By Jehan Zaib Karim, Global Director, Business Development, Dejero
We have never been better connected to one another.
In the US, more than 90% of adults own a smartphone. The way we communicate has changed too; today we routinely send texts, take pictures, post videos, and use social media channels to stay in touch. This enhanced connectivity has had a major impact on all our communications, including how we interact and engage with public safety services.
In the past three years alone, New York City Public Safety Answering Points (PSAPs) received over three million 911 text messages for emergency response, and according to a US report by the National Emergency Number Association (NENA) more than 80% of the estimated 240 million emergency 911 calls made in the US each year are made from wireless devices.
This shift is significant and has serious impacts on public safety and defense operations. Most 911 centers in the U.S. still operate on analog technology designed to work with landlines, with little or no provision to deal with text, video or other digital communications.
According to NENA, PSAPs are being asked to perform functions they were simply not designed for.
When the 911 service was introduced in 1968 it provided an immediate connection to a PSAP to anyone who needed it. It remained largely unchanged until the introduction of Enhanced 911 (or E-911) which added automatic location information of the caller. This worked well for many years as all calls were tied to landlines.
Today, the rise in VoIP and mobile connectivity means it is more difficult for PSAPs to pinpoint the location of a caller who may not be able to communicate verbally, with geographic information often pointing to a central data center or operators having to triangulate cell towers.
Next Generation 911 (NG-911) aims to upgrade PSAPs across the country to deal with our more mobile networks, and the mandated requirement for PSAPs to upgrade to digital infrastructures is essential to guarantee the safety and security of millions of people every year.
For many emergency support agencies, NG-911 upgrades are challenging and are forcing emergency service providers to rethink entire systems. But many are embracing the call to deliver a more human-centric approach, and Dejero is helping support this transition in a significant way.
The California Governor's Office of Emergency Services (Cal OES) operates 450 PSAPs and deals with more than 26 million 911 calls a year and was struggling to maintain a 100% uptime for its 911 service.
According to Budge Currier, the 911 Communications Branch Manager for the Cal OES, “that’s simply unacceptable in today’s environment.”
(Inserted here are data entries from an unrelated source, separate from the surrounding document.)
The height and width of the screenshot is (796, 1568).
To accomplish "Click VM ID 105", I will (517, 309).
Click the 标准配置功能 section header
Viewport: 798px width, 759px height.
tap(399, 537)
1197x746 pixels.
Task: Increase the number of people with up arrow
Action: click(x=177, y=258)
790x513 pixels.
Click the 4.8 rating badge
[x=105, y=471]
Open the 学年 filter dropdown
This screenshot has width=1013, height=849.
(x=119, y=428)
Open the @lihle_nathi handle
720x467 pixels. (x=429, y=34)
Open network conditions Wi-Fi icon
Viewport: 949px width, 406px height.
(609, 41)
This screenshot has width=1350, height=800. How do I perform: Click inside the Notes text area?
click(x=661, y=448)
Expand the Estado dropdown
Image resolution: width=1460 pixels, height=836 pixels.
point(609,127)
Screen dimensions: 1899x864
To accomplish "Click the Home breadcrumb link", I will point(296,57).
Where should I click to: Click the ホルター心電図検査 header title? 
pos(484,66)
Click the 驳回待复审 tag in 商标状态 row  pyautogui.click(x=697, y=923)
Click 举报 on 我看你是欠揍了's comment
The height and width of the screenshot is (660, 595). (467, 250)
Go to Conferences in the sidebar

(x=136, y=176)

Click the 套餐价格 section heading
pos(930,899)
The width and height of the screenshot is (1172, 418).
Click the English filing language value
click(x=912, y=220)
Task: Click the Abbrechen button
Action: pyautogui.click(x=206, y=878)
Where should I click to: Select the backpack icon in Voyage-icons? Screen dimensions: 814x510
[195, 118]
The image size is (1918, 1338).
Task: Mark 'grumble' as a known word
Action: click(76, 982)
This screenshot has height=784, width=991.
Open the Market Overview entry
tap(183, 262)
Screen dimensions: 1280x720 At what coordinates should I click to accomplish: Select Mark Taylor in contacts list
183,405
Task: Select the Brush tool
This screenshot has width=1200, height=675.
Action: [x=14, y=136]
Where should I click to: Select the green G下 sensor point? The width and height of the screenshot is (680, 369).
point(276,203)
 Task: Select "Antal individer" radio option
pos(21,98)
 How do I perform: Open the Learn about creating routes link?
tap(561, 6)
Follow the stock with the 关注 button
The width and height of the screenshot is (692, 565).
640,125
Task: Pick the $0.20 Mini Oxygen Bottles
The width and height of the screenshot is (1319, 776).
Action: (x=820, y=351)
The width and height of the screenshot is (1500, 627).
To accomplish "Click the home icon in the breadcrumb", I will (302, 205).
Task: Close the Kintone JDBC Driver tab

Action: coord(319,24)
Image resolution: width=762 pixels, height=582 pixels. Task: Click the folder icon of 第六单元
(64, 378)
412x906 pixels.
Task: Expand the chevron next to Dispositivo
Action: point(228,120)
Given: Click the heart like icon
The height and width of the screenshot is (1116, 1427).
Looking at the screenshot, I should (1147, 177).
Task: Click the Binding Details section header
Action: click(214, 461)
The Cal OEAS chose Dejero to help accelerate its transition to NG-911. Dejero now provides active 911 call handling for all backup services across the state, with over 200 Dejero GateWay network aggregation devices integrating directly with the existing Cal OES infrastructure. The network connects with Dejero’s GateWay Cloud Service to route data and deliver resilient back-up connectivity.
Featuring Dejero Smart Blending Technology, it combines cellular, satellite and broadband connectivity to create a virtual ‘network of networks’. By intelligently managing all these connections in real-time, Dejero provides uninterrupted connectivity that is essential for all kinds of critical communication channels to create next generation connectivity.
The installation not only increases the system’s resilience to withstand natural and human-caused disasters, but also the delivery of emergency calls in less than three seconds and reduces system outages and downtime.
Dejero’s solution is now included in the Emergency Services IP Network reference design for LTE backhaul.
Setting the pace
But we can never stand still.
In such a fast-paced environment, if we limit ourselves to our current capabilities, then we will miss opportunities to support customer needs in the future. We often talk about where we see ourselves in the next five years, but the speed of technological development is such that we’ll likely see another evolution in the next six months.
As a connectivity provider, Dejero must develop and evolve alongside customer needs. The move away from traditional communications is inevitable and we work very closely with customers to understand how our technology continues to add value to their day-to-day operations.
As such, Dejero has already moved beyond, planning how to deal with text and video in PSAPs and is already developing technologies for a world where there may be no need for a 911 call. What if there is an emergency and the appropriate response teams already know where it is, who is dealing with it, and what the right level of response is, as it is happening?
Faster and more responsive
Technologies such as Artificial Intelligence (AI) can even predict emergency response situations before they happen, adding capabilities beyond the ability of PSAPs to better support disaster management workflows. The increase in natural wildfires that we have seen over the last few years are examples of natural disasters that demand immediate and decisive action, and AI technology is best placed to predict devastating events like this.
When properly implemented, these technologies could help emergency teams respond with the right level of support in a timely fashion and the efficiencies they deliver will increase the adoption rate at an even more accelerated pace.
It is important to understand the magnitude of the operations; these are life-critical systems and reliable connectivity is a mission-critical component. Our priority will always be to add more value to operators and responders to help keep people safe.